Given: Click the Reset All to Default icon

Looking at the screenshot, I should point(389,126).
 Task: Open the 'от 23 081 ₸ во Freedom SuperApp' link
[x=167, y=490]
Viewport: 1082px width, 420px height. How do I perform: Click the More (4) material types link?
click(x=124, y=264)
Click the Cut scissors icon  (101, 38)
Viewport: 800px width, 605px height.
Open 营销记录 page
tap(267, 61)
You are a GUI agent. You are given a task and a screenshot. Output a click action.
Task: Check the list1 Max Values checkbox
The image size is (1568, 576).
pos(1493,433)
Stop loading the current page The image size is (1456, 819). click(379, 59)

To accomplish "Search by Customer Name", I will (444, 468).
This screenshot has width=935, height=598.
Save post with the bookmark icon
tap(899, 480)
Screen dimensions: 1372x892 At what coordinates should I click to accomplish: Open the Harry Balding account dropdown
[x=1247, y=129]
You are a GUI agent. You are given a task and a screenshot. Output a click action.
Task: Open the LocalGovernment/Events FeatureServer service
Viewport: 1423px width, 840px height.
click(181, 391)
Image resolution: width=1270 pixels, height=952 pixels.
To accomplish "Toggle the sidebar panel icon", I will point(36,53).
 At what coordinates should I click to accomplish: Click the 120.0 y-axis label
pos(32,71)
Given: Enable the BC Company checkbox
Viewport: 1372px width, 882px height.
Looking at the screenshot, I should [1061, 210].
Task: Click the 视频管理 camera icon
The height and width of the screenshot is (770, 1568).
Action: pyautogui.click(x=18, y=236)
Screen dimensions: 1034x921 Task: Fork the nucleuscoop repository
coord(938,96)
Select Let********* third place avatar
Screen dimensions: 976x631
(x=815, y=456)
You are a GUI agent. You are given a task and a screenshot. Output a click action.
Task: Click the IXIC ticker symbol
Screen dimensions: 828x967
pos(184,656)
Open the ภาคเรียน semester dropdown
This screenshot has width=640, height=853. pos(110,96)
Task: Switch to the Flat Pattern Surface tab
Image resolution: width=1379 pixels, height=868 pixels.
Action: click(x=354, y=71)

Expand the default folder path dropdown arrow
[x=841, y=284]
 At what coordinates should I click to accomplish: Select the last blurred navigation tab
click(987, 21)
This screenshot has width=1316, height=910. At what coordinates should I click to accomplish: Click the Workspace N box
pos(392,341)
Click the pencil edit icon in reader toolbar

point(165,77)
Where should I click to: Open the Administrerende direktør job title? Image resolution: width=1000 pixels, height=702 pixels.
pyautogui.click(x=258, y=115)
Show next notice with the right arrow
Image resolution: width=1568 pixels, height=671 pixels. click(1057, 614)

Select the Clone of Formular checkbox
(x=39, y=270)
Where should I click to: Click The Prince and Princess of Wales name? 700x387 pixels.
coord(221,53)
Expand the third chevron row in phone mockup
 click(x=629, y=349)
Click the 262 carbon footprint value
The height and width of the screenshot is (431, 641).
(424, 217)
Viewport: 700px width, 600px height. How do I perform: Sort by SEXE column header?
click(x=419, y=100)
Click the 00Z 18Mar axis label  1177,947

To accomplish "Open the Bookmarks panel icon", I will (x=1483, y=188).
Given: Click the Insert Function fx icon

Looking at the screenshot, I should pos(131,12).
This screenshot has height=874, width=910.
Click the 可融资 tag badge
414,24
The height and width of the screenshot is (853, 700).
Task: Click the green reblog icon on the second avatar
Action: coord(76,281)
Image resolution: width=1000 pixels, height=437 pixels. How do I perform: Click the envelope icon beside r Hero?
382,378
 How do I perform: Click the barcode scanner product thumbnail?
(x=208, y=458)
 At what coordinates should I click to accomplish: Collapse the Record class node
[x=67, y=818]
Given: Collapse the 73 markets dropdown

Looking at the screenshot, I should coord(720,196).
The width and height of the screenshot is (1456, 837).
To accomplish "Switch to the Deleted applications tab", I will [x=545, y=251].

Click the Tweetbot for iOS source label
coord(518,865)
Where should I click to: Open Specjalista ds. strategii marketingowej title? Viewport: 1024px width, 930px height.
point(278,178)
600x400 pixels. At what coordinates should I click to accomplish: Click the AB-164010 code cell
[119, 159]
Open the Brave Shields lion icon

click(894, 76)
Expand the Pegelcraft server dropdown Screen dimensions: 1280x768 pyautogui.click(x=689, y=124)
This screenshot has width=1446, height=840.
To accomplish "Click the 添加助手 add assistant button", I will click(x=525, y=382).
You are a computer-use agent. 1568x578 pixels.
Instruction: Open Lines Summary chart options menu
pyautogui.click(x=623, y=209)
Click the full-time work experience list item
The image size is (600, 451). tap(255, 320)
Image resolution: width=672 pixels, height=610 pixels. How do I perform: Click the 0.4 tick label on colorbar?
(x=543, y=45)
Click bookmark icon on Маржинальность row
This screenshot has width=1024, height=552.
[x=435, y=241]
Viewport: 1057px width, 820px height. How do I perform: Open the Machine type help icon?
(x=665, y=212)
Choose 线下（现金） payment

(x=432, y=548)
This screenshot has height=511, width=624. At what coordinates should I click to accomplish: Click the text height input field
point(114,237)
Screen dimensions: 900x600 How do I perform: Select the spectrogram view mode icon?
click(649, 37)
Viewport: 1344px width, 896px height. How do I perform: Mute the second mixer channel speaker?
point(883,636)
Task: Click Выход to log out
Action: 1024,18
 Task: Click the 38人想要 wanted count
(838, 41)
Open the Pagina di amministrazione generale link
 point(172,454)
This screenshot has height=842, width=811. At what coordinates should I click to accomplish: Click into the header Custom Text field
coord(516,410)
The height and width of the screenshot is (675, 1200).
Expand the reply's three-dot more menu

_ _ _ _

_GIVEN EXERCISE_
Please render all of the material above as a numbered list, one line per item, and leave out the blank lines.

_WRITTEN SOLUTION_
1. Given: Click the Reset All to Default icon
2. Looking at the screenshot, I should point(389,126).
3.  Task: Open the 'от 23 081 ₸ во Freedom SuperApp' link
4. [x=167, y=490]
5. Viewport: 1082px width, 420px height. How do I perform: Click the More (4) material types link?
6. click(x=124, y=264)
7. Click the Cut scissors icon  (101, 38)
8. Viewport: 800px width, 605px height.
9. Open 营销记录 page
10. tap(267, 61)
11. You are a GUI agent. You are given a task and a screenshot. Output a click action.
12. Task: Check the list1 Max Values checkbox
13. The image size is (1568, 576).
14. pos(1493,433)
15. Stop loading the current page The image size is (1456, 819). click(379, 59)
16. To accomplish "Search by Customer Name", I will (444, 468).
17. This screenshot has width=935, height=598.
18. Save post with the bookmark icon
19. tap(899, 480)
20. Screen dimensions: 1372x892 At what coordinates should I click to accomplish: Open the Harry Balding account dropdown
21. [x=1247, y=129]
22. You are a GUI agent. You are given a task and a screenshot. Output a click action.
23. Task: Open the LocalGovernment/Events FeatureServer service
24. Viewport: 1423px width, 840px height.
25. click(181, 391)
26. Image resolution: width=1270 pixels, height=952 pixels.
27. To accomplish "Toggle the sidebar panel icon", I will point(36,53).
28.  At what coordinates should I click to accomplish: Click the 120.0 y-axis label
29. pos(32,71)
30. Given: Enable the BC Company checkbox
31. Viewport: 1372px width, 882px height.
32. Looking at the screenshot, I should [1061, 210].
33. Task: Click the 视频管理 camera icon
34. The height and width of the screenshot is (770, 1568).
35. Action: pyautogui.click(x=18, y=236)
36. Screen dimensions: 1034x921 Task: Fork the nucleuscoop repository
37. coord(938,96)
38. Select Let********* third place avatar
39. Screen dimensions: 976x631
40. (x=815, y=456)
41. You are a GUI agent. You are given a task and a screenshot. Output a click action.
42. Task: Click the IXIC ticker symbol
43. Screen dimensions: 828x967
44. pos(184,656)
45. Open the ภาคเรียน semester dropdown
46. This screenshot has width=640, height=853. pos(110,96)
47. Task: Switch to the Flat Pattern Surface tab
48. Image resolution: width=1379 pixels, height=868 pixels.
49. Action: click(x=354, y=71)
50. Expand the default folder path dropdown arrow
51. [x=841, y=284]
52.  At what coordinates should I click to accomplish: Select the last blurred navigation tab
53. click(987, 21)
54. This screenshot has width=1316, height=910. At what coordinates should I click to accomplish: Click the Workspace N box
55. pos(392,341)
56. Click the pencil edit icon in reader toolbar
57. point(165,77)
58. Where should I click to: Open the Administrerende direktør job title? Image resolution: width=1000 pixels, height=702 pixels.
59. pyautogui.click(x=258, y=115)
60. Show next notice with the right arrow
61. Image resolution: width=1568 pixels, height=671 pixels. click(1057, 614)
62. Select the Clone of Formular checkbox
63. (x=39, y=270)
64. Where should I click to: Click The Prince and Princess of Wales name? 700x387 pixels.
65. coord(221,53)
66. Expand the third chevron row in phone mockup
67.  click(x=629, y=349)
68. Click the 262 carbon footprint value
69. The height and width of the screenshot is (431, 641).
70. (424, 217)
71. Viewport: 700px width, 600px height. How do I perform: Sort by SEXE column header?
72. click(x=419, y=100)
73. Click the 00Z 18Mar axis label  1177,947
74. To accomplish "Open the Bookmarks panel icon", I will (x=1483, y=188).
75. Given: Click the Insert Function fx icon
76. Looking at the screenshot, I should pos(131,12).
77. This screenshot has height=874, width=910.
78. Click the 可融资 tag badge
79. 414,24
80. The height and width of the screenshot is (853, 700).
81. Task: Click the green reblog icon on the second avatar
82. Action: coord(76,281)
83. Image resolution: width=1000 pixels, height=437 pixels. How do I perform: Click the envelope icon beside r Hero?
84. 382,378
85.  How do I perform: Click the barcode scanner product thumbnail?
86. (x=208, y=458)
87.  At what coordinates should I click to accomplish: Collapse the Record class node
88. [x=67, y=818]
89. Given: Collapse the 73 markets dropdown
90. Looking at the screenshot, I should coord(720,196).
91. The width and height of the screenshot is (1456, 837).
92. To accomplish "Switch to the Deleted applications tab", I will [x=545, y=251].
93. Click the Tweetbot for iOS source label
94. coord(518,865)
95. Where should I click to: Open Specjalista ds. strategii marketingowej title? Viewport: 1024px width, 930px height.
96. point(278,178)
97. 600x400 pixels. At what coordinates should I click to accomplish: Click the AB-164010 code cell
98. [119, 159]
99. Open the Brave Shields lion icon
100. click(894, 76)
101. Expand the Pegelcraft server dropdown Screen dimensions: 1280x768 pyautogui.click(x=689, y=124)
102. This screenshot has width=1446, height=840.
103. To accomplish "Click the 添加助手 add assistant button", I will click(x=525, y=382).
104. You are a computer-use agent. 1568x578 pixels.
105. Instruction: Open Lines Summary chart options menu
106. pyautogui.click(x=623, y=209)
107. Click the full-time work experience list item
108. The image size is (600, 451). tap(255, 320)
109. Image resolution: width=672 pixels, height=610 pixels. How do I perform: Click the 0.4 tick label on colorbar?
110. (x=543, y=45)
111. Click bookmark icon on Маржинальность row
112. This screenshot has width=1024, height=552.
113. [x=435, y=241]
114. Viewport: 1057px width, 820px height. How do I perform: Open the Machine type help icon?
115. (x=665, y=212)
116. Choose 线下（现金） payment
117. (x=432, y=548)
118. This screenshot has height=511, width=624. At what coordinates should I click to accomplish: Click the text height input field
119. point(114,237)
120. Screen dimensions: 900x600 How do I perform: Select the spectrogram view mode icon?
121. click(649, 37)
122. Viewport: 1344px width, 896px height. How do I perform: Mute the second mixer channel speaker?
123. point(883,636)
124. Task: Click Выход to log out
125. Action: 1024,18
126.  Task: Click the 38人想要 wanted count
127. (838, 41)
128. Open the Pagina di amministrazione generale link
129.  point(172,454)
130. This screenshot has height=842, width=811. At what coordinates should I click to accomplish: Click into the header Custom Text field
131. coord(516,410)
132. The height and width of the screenshot is (675, 1200).
133. Expand the reply's three-dot more menu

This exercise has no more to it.